__TASK GOAL__
Pull every line with "header" from the data below and copy it.

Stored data
########

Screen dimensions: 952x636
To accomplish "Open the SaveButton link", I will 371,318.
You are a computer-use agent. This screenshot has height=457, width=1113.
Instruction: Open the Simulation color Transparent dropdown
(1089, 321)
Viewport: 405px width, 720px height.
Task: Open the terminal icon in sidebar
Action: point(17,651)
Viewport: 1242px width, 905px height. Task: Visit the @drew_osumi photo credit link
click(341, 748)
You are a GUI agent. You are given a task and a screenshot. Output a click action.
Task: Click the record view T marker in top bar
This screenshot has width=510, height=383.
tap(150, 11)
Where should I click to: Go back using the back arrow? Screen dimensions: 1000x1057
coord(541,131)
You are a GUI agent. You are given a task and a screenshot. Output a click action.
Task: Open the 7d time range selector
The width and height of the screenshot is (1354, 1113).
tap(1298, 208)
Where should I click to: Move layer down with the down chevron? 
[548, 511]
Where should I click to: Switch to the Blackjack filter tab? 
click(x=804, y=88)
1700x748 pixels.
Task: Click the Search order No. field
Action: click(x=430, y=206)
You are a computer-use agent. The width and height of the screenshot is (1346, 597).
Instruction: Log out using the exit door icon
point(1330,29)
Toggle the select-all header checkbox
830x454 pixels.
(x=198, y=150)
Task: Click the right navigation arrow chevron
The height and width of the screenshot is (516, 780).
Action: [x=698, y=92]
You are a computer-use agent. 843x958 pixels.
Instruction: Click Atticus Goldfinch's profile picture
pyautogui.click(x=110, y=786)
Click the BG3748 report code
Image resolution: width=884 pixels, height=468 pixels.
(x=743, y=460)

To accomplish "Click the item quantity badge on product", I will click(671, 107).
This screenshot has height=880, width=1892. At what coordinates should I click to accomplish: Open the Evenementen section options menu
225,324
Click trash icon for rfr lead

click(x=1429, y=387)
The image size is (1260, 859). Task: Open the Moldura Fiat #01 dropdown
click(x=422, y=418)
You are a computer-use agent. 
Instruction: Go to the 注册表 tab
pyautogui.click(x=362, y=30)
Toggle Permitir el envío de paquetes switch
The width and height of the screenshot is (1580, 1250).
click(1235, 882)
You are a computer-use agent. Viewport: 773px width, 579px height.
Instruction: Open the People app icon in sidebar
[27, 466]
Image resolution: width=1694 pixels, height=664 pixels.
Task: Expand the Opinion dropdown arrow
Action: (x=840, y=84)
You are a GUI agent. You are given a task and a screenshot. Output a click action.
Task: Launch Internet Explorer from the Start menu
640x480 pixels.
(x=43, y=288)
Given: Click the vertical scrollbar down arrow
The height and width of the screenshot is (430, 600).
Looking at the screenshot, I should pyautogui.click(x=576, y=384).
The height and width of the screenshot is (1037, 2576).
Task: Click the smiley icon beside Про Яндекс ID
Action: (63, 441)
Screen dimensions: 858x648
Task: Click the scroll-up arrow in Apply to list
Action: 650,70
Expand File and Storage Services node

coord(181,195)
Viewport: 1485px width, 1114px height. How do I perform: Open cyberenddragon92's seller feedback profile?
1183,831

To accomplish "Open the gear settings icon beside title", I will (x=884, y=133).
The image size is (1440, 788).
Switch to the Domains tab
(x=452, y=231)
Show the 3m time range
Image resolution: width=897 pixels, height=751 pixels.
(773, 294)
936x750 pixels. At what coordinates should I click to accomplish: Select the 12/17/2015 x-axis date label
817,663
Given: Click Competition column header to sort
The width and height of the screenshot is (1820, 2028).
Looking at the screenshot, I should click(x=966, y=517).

########

__WRITTEN SOLUTION__
Toggle the select-all header checkbox
Given: Click Competition column header to sort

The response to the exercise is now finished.